Due to this false relationship, a relationship which fuses a tool for the mere enabling of trade with the function of storing value (a logical association given the circumstances), divergence between value as represented by money, and the ability of the ecosystem to sustain civilization, grows over time. As our success, fuelled by easy oil, has led to a rapidly growing human population, so economic growth has come at the expense of the health of other supporting systems. One simple function that exacerbates this tendency is that scarcity increases profit. The less freely available drinking water there is, the more money can be made from selling water. The less healthy top-soil there is, the more money can be made from increasing soil’s dependence on petrochemical fertilisers. The less healthy society is, the more money can be made from selling security against crime, and so on. We see value in money and economic growth, but not where it actually lies; in society, environment and healthy relationships.
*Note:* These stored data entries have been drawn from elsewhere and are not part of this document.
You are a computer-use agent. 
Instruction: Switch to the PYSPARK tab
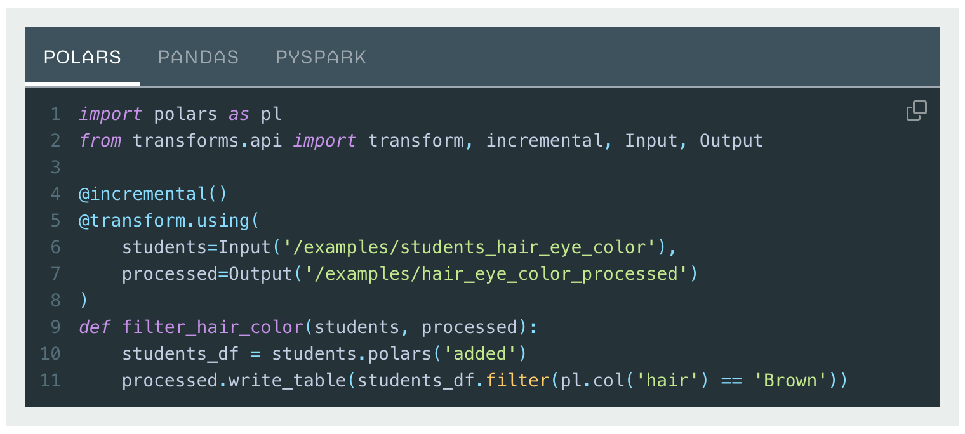[321, 57]
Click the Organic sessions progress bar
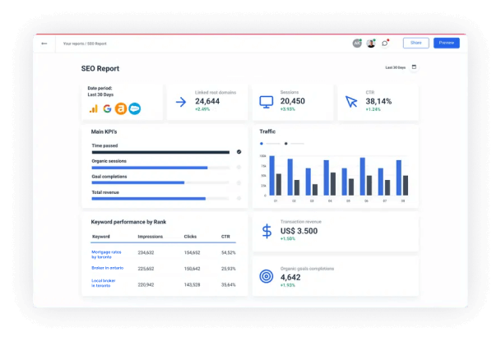Screen dimensions: 501x341 150,168
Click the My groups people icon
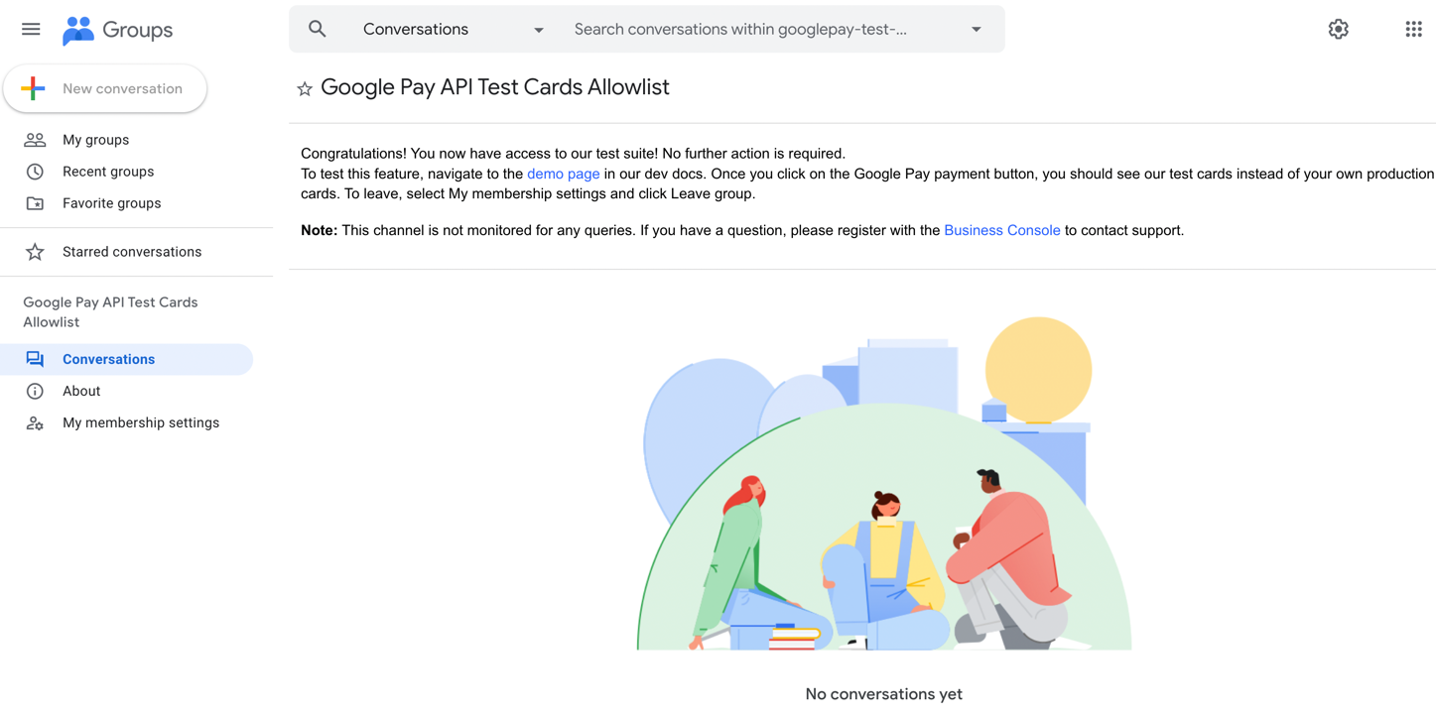 pyautogui.click(x=35, y=140)
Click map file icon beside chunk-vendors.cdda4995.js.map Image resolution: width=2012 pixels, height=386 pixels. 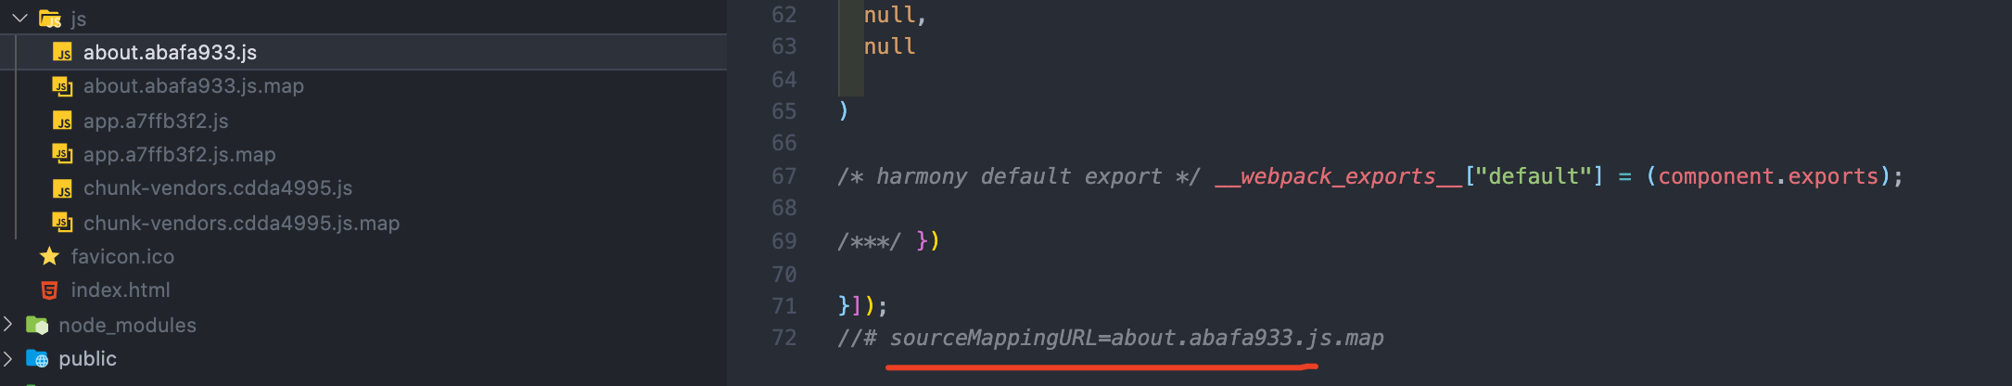(62, 223)
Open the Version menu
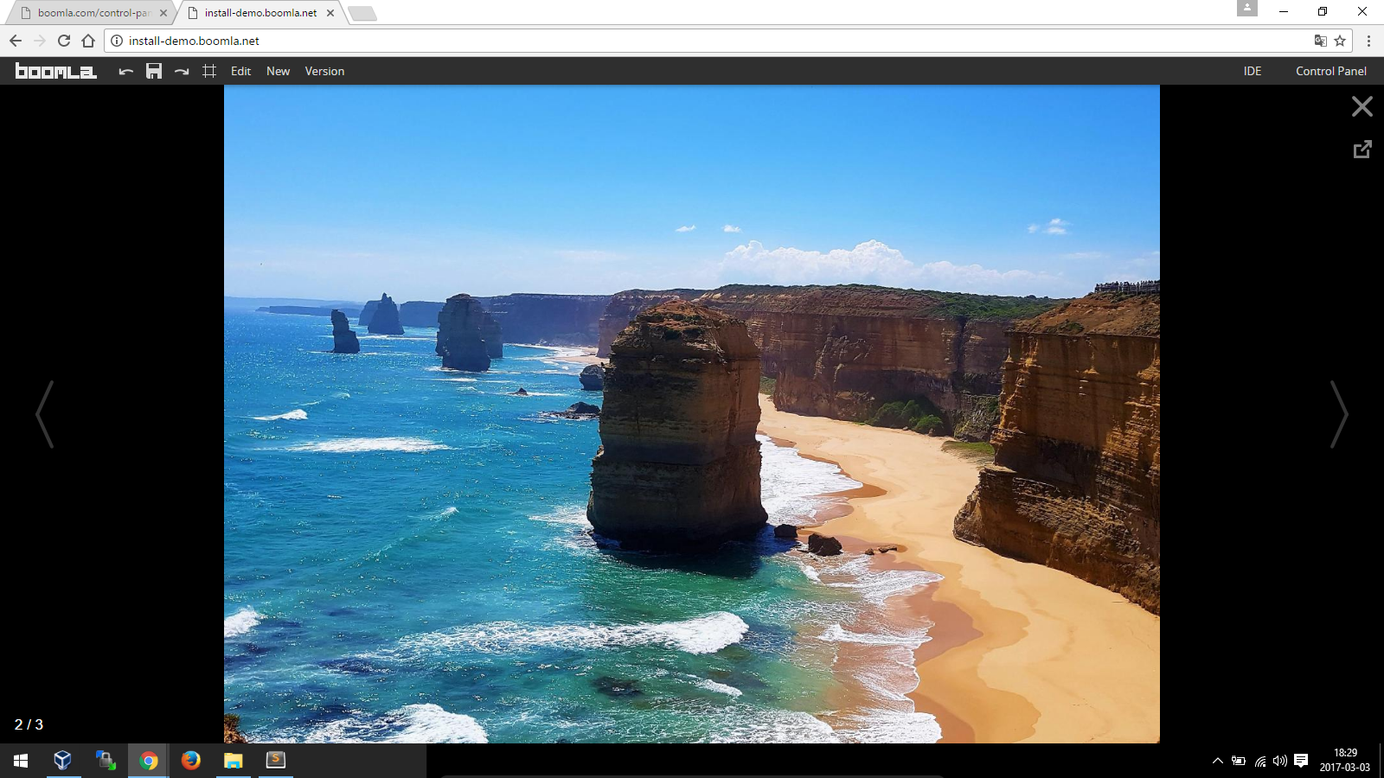Viewport: 1384px width, 778px height. pos(324,71)
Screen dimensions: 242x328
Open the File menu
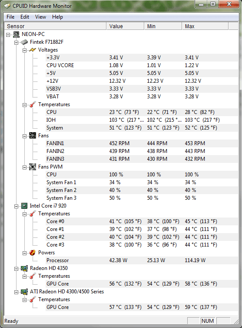[10, 17]
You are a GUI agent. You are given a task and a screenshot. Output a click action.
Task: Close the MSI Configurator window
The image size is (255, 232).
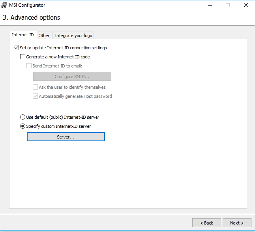[246, 6]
Furthermore, as labour slowly loses power to extract a wage sufficient to drive “sustainable economic growth” (due to technological unemployment and globalisation), monetary value itself diminishes in a stealthy, non-apparent manner, which is “felt” generally by the population (globally in some measures), leading to a steep rise in the price of gold and other commodities (housing and commercial real estate included). The problem is, value is not added to the economy by rising prices, especially as ownership balloons at the top end. Rising commodity prices seem currently to be evidence of the slow economic panic of people desperately protecting their perceived wealth, which is nevertheless, and indeed because of their very efforts, being eroded. That erosion is sped up by the forces of technological change and capital concentration to the rich over time, both of which are, to a large degree, engendered by the pursuit of permanent wealth. It is a set of vicious, interwoven circles united and perpetuated by fear of want.
Can a correctly designed money stop this? I don’t think so, but it can redirect/slow the process down. Demurrage for example (see Charles Eisenstein and Bernard Lietaer) would likely make housing and land more “valuable” as money ceased to be a commodity, and might increase employment as well as investment in environmentally friendly enterprise. In the meantime, the “value” recent decades have puffed into the economy in the form of positive GDP, MBS, derivatives etc., will be vainly protected with a fierceness directly proportional to the somewhat unconscious perception that “value” is evaporating. The panic is on and growing, but will remain tectonic in speed from the point of view of a general population drunk on the ravings of the mainstream media, who think two weeks ago is old. At some point a global stampede will occur, but sadly there will be nowhere to go. There is no exit door from this one.